Even if it were lifetime though, that wouldn't have anything to do with this. The screenshots show all my rides/ratings for 2 weeks. How did I lose rating while only getting 5 stars?


----------



## Taksomotor (Mar 19, 2019)

It is just a stupid number.


----------



## Pax Collector (Feb 18, 2018)

That's the average of your last 100 rated trips. It tends to fluctuate a lot as a result. 

On a side note, are people still really concerned about their ratings that much? Aren't there more pressing issues such as pay and car maintenance?


----------



## UberAdrian (May 26, 2018)

Pax Collector said:


> That's the average of your last 100 rated trips. It tends to fluctuate a lot as a result.
> 
> On a side note, are people still really concerned about their ratings that much? Aren't there more pressing issues such as pay and car maintenance?


What? Yes we agree its the average of the last 100 rated trips. So if my rating is <whatever> and I only get a bunch of 5 stars, how does that pull the average DOWN? It should go up or stay the same at worst.

I'm not concerned, just trying to figure how this is possible. Because it seems Lyft went into my account and manually tanked my rating for some reason...which I know is crazy but I don't see any logical way that a rating can down while you're only getting 5 stars!


----------



## Wildgoose (Feb 11, 2019)

UberAdrian said:


> I'm 99.9% sure that's not accurate. There is no such thing as a "lifetime" rating. There is only 1 rating and it's based on last 100 ratings.
> 
> Even if it were lifetime though, that wouldn't have anything to do with this. The screenshots show all my rides/ratings for 2 weeks. How did I lose rating while only getting 5 stars?


Yeah.You are right. They are all 5* rating for 2 weeks. But your driver rating went down to 4.88 from 4.9 without any negative rating. It is absurd. I just noticed that. 
Did you get any under 5* on and after 4/12?


----------



## UberAdrian (May 26, 2018)

Wildgoose said:


> Yeah.You are right. They are all 5* rating for 2 weeks. But your driver rating went down to 4.88 from 4.9 without any negative rating. It is absurd. I just noticed that.
> Did you get any under 5* on and after 4/12?


Nope. 5* all the way before and after.

Crazy right?


----------



## Wildgoose (Feb 11, 2019)

UberAdrian said:


> Nope. 5* all the way before and after.
> 
> Crazy right?


It is crazy. I think you should ask Lyft support about that.
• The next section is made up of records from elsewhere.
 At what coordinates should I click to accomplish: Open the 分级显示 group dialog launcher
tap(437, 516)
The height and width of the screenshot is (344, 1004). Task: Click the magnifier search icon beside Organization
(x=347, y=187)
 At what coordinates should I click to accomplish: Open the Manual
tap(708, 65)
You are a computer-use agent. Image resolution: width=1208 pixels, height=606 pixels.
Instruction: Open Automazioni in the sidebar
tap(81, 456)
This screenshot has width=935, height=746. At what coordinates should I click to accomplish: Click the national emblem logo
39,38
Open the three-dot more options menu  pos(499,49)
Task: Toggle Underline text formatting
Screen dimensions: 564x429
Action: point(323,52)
But I know something already that they couldn't do math and they will try to convince you with " Blah Blah Blah......"


----------



## Kodyhead (May 26, 2015)

It's clear Lyft hates you lol

I wonder if someone downrate you from March if it doesnt show up on that weeks report


----------



## Rosalita (May 13, 2018)

I wouldn't sweat a tenth of a point. It's just ride share. It's not a career move. It's not your entire identity wrapped up in one drunk pax going to another bar 3 blocks away and is too lazy to walk.


----------



## welikecamping (Nov 27, 2018)

It doesn't help to ask lyft support. A similar problem happened to me. They will only send you a FAQ about ratings. Don't sweat it, and keep driving, keep rocking 5 star experiences and don't worry about haters.


----------



## FLKeys (Dec 27, 2018)

After the weekly summary came out a PAX changed their rating to a lower rating or a PAX rated you on an older trip. You did not see this because it only shows ratings for last weeks rides in summary.


----------



## MoreTips (Feb 13, 2017)

Thi


FLKeys said:


> After the weekly summary came out a PAX changed their rating to a lower rating or a PAX rated you on an older trip. You did not see this because it only shows ratings for last weeks rides in summary.
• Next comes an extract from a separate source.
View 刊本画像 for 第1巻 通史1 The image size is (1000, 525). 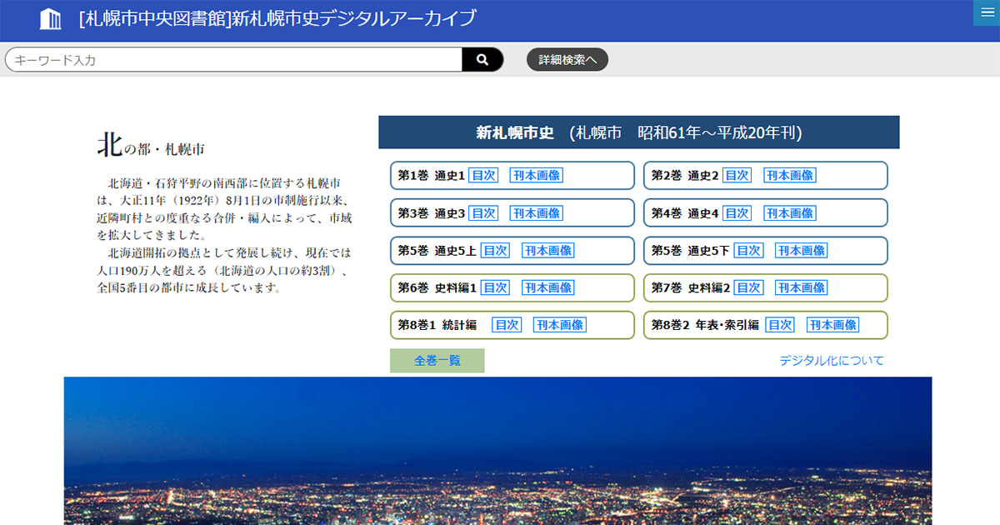(x=536, y=176)
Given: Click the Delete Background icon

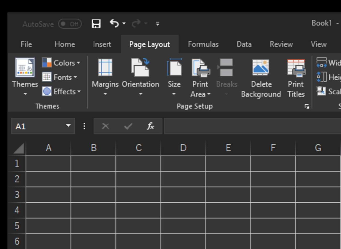Looking at the screenshot, I should coord(261,68).
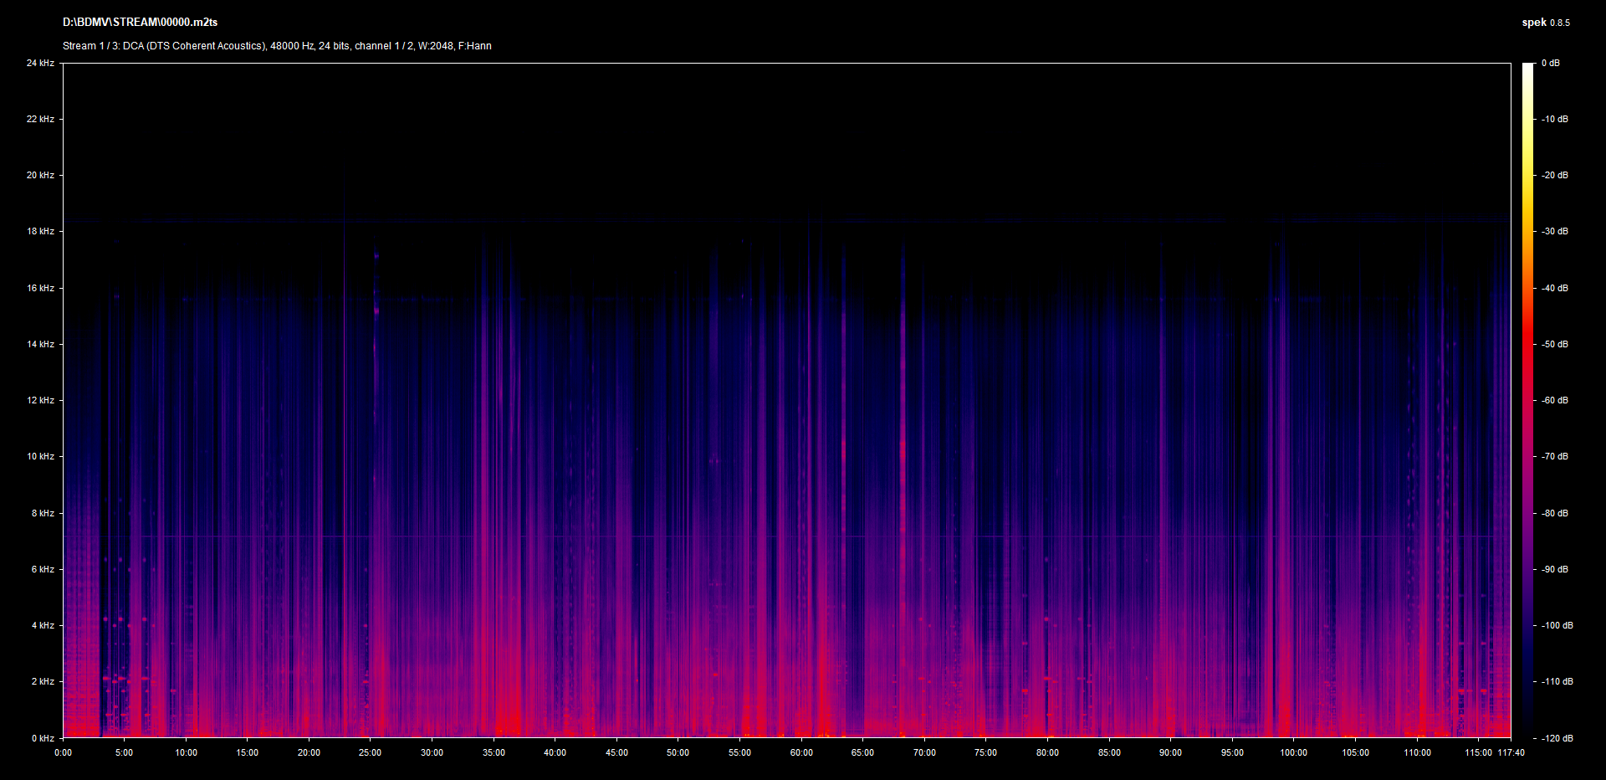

This sounds logical. A pax changing your rating down the road as to not allow for any easy retaliation. Probably a ex driver jealous your car still works. Lol.


----------



## Damn Boy (Jan 28, 2019)

These ratings are psychological manipulation. Just ignore them. It's trying to drive you crazy. Can't believe how ****ed up these silicon valley companies are.


----------



## Mista T (Aug 16, 2017)

The ratings were up to Thursday. On Friday, a low rating hit. Then later Friday, the report came out. The stars were based on last week Fri-Thurs, but the rating is your rating at the time the email is generated.


----------